Since the classification in the cyclone 12 is performed under the condition that only the reusable abrasive is accumulated on the distributor 13 side, as described above, the one sent to the duct 14 is the same as the reusable abrasive. It becomes a mixed powder of the fragments of the abrasive and the ground rib powder. The reason is that if powders other than reusable abrasives are mixed, the blast conditions fluctuate, and high-quality ribs cannot be produced for the reasons described above. Therefore, it is necessary to classify the mixed powder separately.

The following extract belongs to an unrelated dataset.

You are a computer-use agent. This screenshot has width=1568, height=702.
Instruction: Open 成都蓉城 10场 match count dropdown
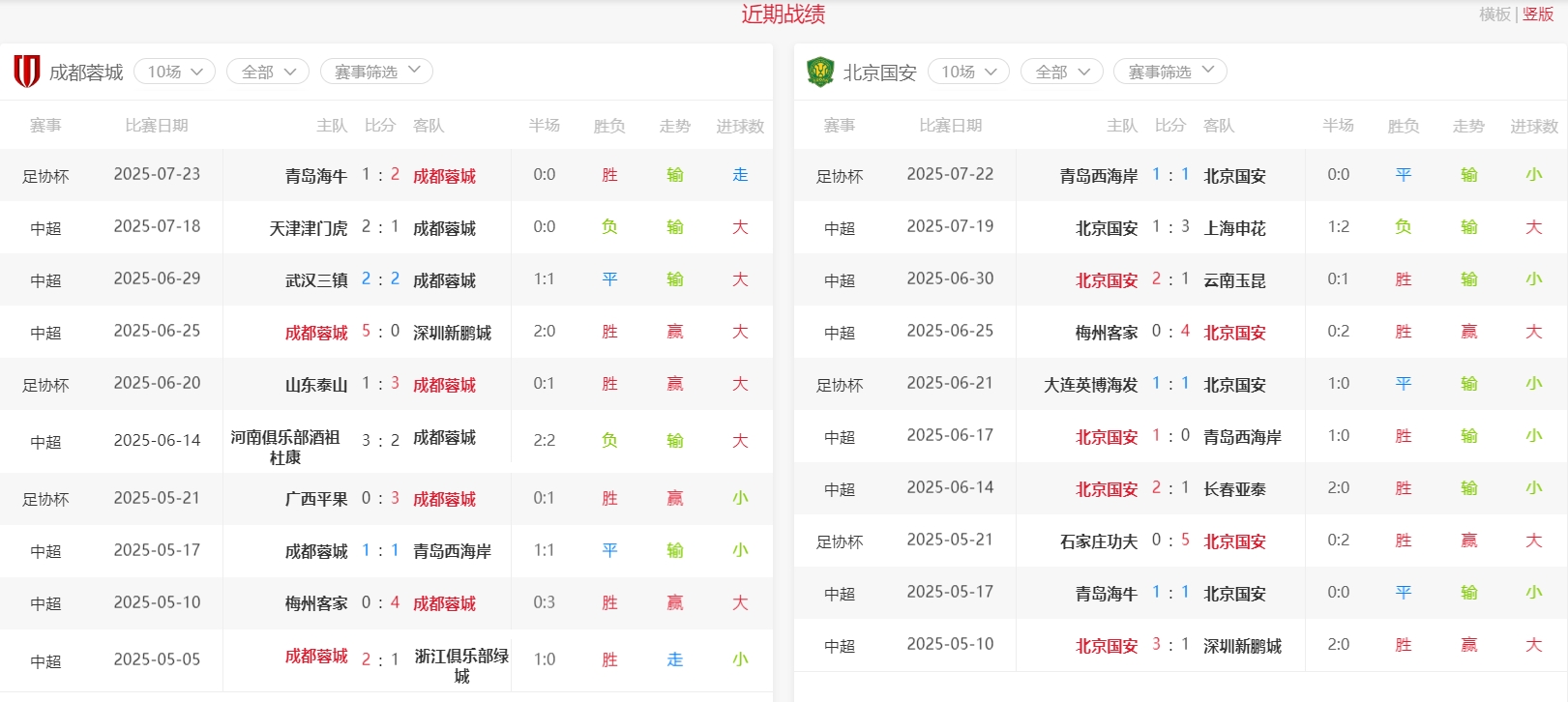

In the dust collector 15, dust is attached to the surface of the filter 15a. Therefore, Cyclone 12
The valve 19 in the duct 14 between the dust collector 15 and the dust collector 15 is closed, and the valve 20 between the dust collector 15 and
And dust is attached to the surface of the filter 15a to drop and collect in the dust tank 21 below. The dust collected in the dust tank 21 of the dust collector 15 in this way is subjected to coarse powder (reusable abrasive) and fine powder (reusable abrasive) using a dry classifier (for example, Hosokawa Micron “Turboplex”). Classify the fragments of the abrasive and the ground rib powder. Here, the separated coarse powder is reused as an abrasive, and the fine powder is subjected to composition adjustment as described above and is recycled, so that powder composed of pieces of the rib-forming material ground from the substrate is reliably collected. Can be reused.

(Firing Step) The workpiece on which the ribs are formed on the surface of the glass substrate is gradually heated to a temperature at which the low-melting glass lead glass is completely melted and the binder is incinerated, thereby forming the ribs. The low melting glass and the binder of the resist are completely burned, and the low melting glass is melted and fired to form ribs.

[0026]

As described above, according to the present invention,
Recover and reuse the rib material by removing the abrasive particles from the sandblast waste material, which is a mixture of the abrasive particles and the grinding powder of the rib-forming material, adjusting the excess and deficiency components, and re-pasting. By doing so, it is possible to reuse the sandblast waste material, and it is also possible to avoid environmental problems due to the disposal of the sandblast waste material.

[Brief description of the drawings]

FIG. 1 is a flowchart showing an example of a flow of collecting a rib forming material.

FIG. 2 is a schematic configuration diagram illustrating an example of a cyclone and a dust collecting device incorporated in a rib forming material collecting step.

[Explanation of symbols]

 DESCRIPTION OF SYMBOLS 11 Communication pipe 12 Cyclone 13 Distributor 14 Duct 15 Dust collector 15a Filter 16 Blower 17 Grinding material tank 18 Injection nozzle 19 Valve 20 Valve 21 Dust tank

Claims (2)

[Claims] A rib forming material layer is formed by applying and drying a rib forming paste on a substrate, and a mask pattern having sandblast resistance is formed thereon, and a rib forming material layer on an exposed portion thereof is formed. In a method of forming a rib of a plasma display panel including a step of grinding by a sandblasting method using a sandblasting abrasive, after grinding the rib forming material layer by a sandblasting method using a sandblasting abrasive, the grinding mixed during sandblasting By removing the abrasive particles from the mixed powder by classifying the mixed powder of the abrasive particles and the grinding powder of the rib forming material, adjusting the excess and deficiency components and re-pasting, the rib material is recovered A rib material method for a plasma display panel, characterized in that it is reused. 2. The method for forming a rib of a plasma display panel according to claim 1, wherein the adjustment of the excess or deficiency component includes adjusting the frit component and the resin amount.